Rent growth for Chicago apartments roared back after dipping in the first quarter of 2022. But rising interest rates and geopolitical uncertainty could slow the sector’s performance over the next year. Victor Calanog, Head of Commercial Real Estate Economics at Moody’s Analytics, shares his analysis.
Rent growth for apartments in Chicago roared back in the second and third quarters of 2022 after dipping slightly in the first. Effective rents rose 2.4% in the third quarter, a slight pullback relative to the second quarter’s 3.8%, but a healthy quarterly figure nonetheless, according to Moody’s Analytics CRE.
Vacancies now sit at 4.7%, a level of tightness not seen in five years. For perspective, Chicago is now 60 basis points below pre-pandemic vacancies of 5.3%, recorded at the end of 2019.

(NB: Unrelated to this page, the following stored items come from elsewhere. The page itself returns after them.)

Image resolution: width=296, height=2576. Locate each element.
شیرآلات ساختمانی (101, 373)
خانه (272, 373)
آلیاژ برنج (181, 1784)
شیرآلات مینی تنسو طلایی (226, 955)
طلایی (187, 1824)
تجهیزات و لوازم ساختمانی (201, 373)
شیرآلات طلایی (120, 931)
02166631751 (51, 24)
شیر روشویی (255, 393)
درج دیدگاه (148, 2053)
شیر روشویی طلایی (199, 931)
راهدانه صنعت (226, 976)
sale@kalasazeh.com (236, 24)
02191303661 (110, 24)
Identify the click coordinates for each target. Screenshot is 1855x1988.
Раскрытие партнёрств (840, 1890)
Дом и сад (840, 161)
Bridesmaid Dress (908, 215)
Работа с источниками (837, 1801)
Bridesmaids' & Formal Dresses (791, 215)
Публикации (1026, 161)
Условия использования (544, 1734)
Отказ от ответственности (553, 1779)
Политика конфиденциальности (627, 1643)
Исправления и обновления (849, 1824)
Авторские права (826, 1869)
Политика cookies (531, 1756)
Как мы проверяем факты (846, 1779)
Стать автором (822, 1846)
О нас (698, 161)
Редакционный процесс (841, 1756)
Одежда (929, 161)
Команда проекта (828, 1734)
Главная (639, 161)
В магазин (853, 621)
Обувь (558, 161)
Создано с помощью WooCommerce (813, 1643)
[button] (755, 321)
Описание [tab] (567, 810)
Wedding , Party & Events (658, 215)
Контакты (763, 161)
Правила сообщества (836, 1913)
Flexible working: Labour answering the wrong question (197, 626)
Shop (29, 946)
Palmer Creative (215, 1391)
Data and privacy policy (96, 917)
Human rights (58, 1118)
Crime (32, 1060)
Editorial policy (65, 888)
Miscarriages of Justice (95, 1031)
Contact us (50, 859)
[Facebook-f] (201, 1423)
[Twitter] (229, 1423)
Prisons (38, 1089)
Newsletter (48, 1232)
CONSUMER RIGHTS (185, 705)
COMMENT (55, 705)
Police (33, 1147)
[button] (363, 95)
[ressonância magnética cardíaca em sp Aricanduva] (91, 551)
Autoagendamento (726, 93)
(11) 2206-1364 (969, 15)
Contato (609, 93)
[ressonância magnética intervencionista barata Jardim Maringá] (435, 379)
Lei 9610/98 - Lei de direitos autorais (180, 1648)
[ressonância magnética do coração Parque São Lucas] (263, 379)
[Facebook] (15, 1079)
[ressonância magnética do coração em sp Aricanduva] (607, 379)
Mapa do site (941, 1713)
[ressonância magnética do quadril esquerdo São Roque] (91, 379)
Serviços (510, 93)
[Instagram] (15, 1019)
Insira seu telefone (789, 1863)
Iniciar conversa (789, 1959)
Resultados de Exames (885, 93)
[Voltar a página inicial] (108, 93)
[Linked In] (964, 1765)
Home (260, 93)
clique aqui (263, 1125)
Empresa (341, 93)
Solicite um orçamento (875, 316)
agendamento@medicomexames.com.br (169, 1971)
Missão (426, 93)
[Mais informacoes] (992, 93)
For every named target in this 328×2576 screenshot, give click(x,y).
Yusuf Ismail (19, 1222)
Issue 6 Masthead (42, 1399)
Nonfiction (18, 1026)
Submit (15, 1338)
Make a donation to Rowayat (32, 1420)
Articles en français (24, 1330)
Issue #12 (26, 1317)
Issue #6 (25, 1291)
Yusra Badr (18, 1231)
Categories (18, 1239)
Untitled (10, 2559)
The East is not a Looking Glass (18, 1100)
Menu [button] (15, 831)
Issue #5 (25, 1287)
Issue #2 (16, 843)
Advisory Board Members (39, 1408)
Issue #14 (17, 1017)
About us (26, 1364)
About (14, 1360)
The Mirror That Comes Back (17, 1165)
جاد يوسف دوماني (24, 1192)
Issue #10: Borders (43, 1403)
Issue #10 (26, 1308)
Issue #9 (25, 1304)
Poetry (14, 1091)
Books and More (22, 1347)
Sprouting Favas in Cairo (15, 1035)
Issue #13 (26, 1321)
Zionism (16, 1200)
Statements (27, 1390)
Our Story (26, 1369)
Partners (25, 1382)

Didn’t the apartment sector get the memo that economic forecasts have pulled back throughout the year, with rising interest rates and ongoing geopolitical uncertainty? There are indeed some headwinds. Year-over-year effective rent growth — though still in the double digits — came in at 10.3% through the third quarter. That is down from what may be a cyclical peak of 17.3% year-over-year from the second quarter.
Top rent growth areas: Rogers Park, Uptown, Oak Park
Some submarkets remain strong performers: The Rogers Park/Uptown submarket posted the highest year-over-year effective rent growth in the third quarter, growing by 15.4%. The Oak Park and City West submarkets actually recorded accelerations in year-over-year effective rent growth in the third quarter. Oak Park went from 9.7% to 10.7%, and City West went from 10.1% to 12.1%.
Expect a slowdown in 2023
Headwinds are expected to slow the Chicago apartment sector’s performance in the next 12 to 18 months, but Moody’s Analytics is still relatively bullish about its long-term prospects compared with other commercial property types. Annual effective rent growth is expected to end 2022 at above 7%. That’s down relative to last year’s record-breaking 14.5%, but pretty healthy nonetheless. Rent growth may be halved in 2023 to the low to mid 3s, but given today’s slowing economy, that may be a good result, if realized.